Despite all of these actions, however, by 1987 the city had concluded, based on studies by the Cuyahoga County Regional Planning Commission and various other planners consultants, and the report of the Shaker Towne Centre Citizens Advisory Committee appointed by Shaker Heights Mayor Stephen J. Alfred, that a more radical change was needed. In order for the Chagrin-Lee-Avalon Shopping Center to become competitive with nearby regional shopping centers and malls, and bring Shaker residents--particularly white residents--back to the shopping center, it would be necessary to extensively rebuild the center and provide for its ownership and operation by a single business entity. Accordingly, the city proposed to purchase ten acres of shopping center properties on the northeast corner of Chagrin Boulevard and Lee Road, raze the buildings, and sell the land to a developer to build and operate a convenience shopping center there.
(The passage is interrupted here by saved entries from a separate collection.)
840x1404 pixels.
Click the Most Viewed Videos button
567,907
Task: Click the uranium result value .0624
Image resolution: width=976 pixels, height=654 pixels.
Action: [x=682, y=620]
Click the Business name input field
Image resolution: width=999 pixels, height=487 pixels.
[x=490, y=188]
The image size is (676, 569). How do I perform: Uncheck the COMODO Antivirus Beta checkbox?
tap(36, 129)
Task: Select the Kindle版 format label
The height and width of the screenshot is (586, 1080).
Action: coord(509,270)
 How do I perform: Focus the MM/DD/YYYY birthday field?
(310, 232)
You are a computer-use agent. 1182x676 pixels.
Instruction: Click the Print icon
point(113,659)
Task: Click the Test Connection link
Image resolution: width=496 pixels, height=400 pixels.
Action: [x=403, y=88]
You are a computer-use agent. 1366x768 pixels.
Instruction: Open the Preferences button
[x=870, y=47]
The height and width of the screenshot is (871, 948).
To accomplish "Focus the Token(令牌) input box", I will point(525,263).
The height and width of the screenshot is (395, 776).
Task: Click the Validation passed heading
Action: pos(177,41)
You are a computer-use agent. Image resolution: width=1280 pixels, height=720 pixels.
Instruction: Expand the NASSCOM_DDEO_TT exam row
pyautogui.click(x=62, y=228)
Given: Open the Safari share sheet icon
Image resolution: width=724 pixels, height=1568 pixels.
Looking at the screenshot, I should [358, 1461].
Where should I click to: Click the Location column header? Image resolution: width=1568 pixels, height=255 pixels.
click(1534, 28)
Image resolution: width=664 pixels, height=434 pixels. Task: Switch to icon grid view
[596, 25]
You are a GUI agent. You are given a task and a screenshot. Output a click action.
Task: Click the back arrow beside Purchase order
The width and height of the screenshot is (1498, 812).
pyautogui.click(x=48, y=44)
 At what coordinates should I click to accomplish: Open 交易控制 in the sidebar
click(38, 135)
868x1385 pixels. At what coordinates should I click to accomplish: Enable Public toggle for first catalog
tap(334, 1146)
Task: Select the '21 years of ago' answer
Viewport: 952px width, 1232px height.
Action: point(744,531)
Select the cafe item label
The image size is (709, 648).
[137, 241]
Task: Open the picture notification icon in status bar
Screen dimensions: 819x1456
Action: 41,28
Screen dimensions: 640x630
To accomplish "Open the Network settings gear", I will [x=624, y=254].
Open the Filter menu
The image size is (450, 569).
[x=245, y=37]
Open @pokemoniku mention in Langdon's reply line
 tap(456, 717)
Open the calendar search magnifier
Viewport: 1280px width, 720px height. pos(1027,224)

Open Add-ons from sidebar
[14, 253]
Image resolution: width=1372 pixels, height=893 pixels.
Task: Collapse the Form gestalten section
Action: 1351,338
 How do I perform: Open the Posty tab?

Shortly after it was made public, the city's redevelopment proposal was met with opposition from a number of retail business owners, some of whom alleged that the purpose behind it was to remove African American merchants and African American shoppers from the center. Thereafter, in June 1989, when Shaker Heights city council authorized the city administration to proceed with the redevelopment proposal, several of the objecting business owners and a self-styled "tax fighter" gathered signatures and filed initiative petitions with the city, seeking to roll back local taxes and to renovate, rather than redevelop, Shaker Town Center. In the November 1989 election, both initiatives were soundly defeated, permitting the city to proceed as planned. During the period 1990-1992, all land purchases were made, the site was cleared, a developer was selected, and the new convenience shopping center was built, featuring as its anchor tenants long-time Shaker businesses, Heinen's Grocery Store and Shaker Heights Hardware Store.
The new convenience shopping center of Shaker Town Center has now operated on the northeast corner of Chagrin Boulevard and Lee Road for a quarter of a century. Changes have been made to it over the years, including the construction of a north-south street through the center to provide better access to Van Aken Boulevard as well as to the retail stores on the south side of Chagrin Boulevard. At least one scholar has criticized the redevelopment, because of its emphasis on higher-end stores designed to attract a higher economic class of shopper, as well-intentioned, but, given the close proximity of Cleveland's Mount Pleasant neighborhood to the shopping center, economically wrong-headed. A survey of local newspaper articles, however, suggests that the redevelopment of the shopping center has been largely viewed by the general public as a success and Shaker Town Center has served as a model for at least one other Cleveland suburb seeking to reinvigorate its aging retail center.